Bob Mitchell
- Bob Mitchell, 1941

No. 60, 97
- Positions: Halfback, quarterback, defensive back

Personal information
- Born: January 27, 1922 Turlock, California, U.S.
- Died: July 17, 1997 (aged 75) Apple Valley, California, U.S.
- Listed height: 5 ft 11 in (1.80 m)
- Listed weight: 195 lb (88 kg)

Career information
- High school: Turlock (CA)
- College: Stanford

Career history
- Los Angeles Dons (1946–1948);

Career AAFC statistics
- Games played: 37
- Starts: 7
- Rushing yards: 71
- Interceptions: 6
- Stats at Pro Football Reference

= Bob Mitchell (American football) =

American football player (1922–1997)

Robert Stanley Mitchell (January 27, 1922 - July 17, 1997) was an American football player who played at the halfback, quarterback, and defensive back positions. He played college football for Stanford and professional football for the Los Angeles Dons.

==Early life==
Mitchell was born in 1922 in Turlock, California.

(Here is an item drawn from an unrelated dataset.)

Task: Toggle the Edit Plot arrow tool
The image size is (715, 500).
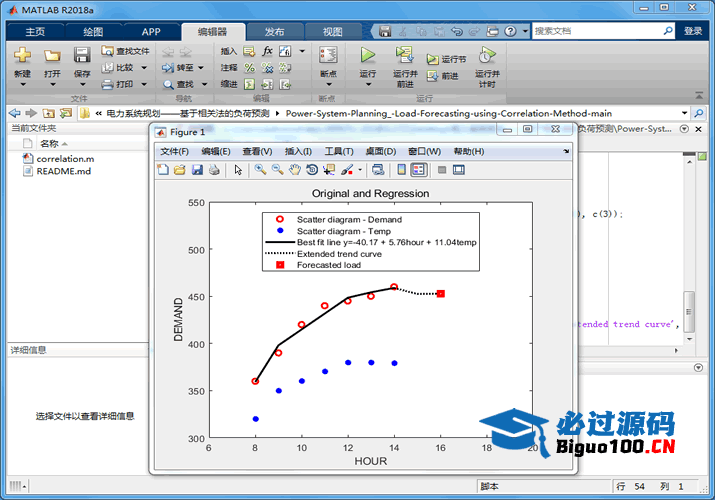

He attended Turlock High School where he was a three-year letterman in football, basketball, and baseball.

==Military and college football==
He played college football for Stanford from 1940 to 1943. He also served in the United States Navy during World War II. He also played for the Navy All-Stars in Honolulu and the Honolulu Bears.

==Professional football==
In April 1946, Mitchell signed to play professional football in the All-America Football Conference for the Los Angeles Dons. He played for the Dons from 1946 to 1948, appearing in 37 games. He tallied 71 rushing yards on 42 carries (1.7 yards per carry), completed 4 of 12 passes for 34 yards, and caught 4 passes for 37 yards and a touchdown.

==Later life==
Mitchell was a lifetime resident of California. In later life, he lived in Silver Lakes, California, and was the owner and operator of All American Uniform Rental prior to his retirement in 1984. He was inducted into the Turlock High School Athletic Hall of Fame in 1994. He died of cancer in July 1997 at St. Mary Regional Medial Center in Apple Valley, California.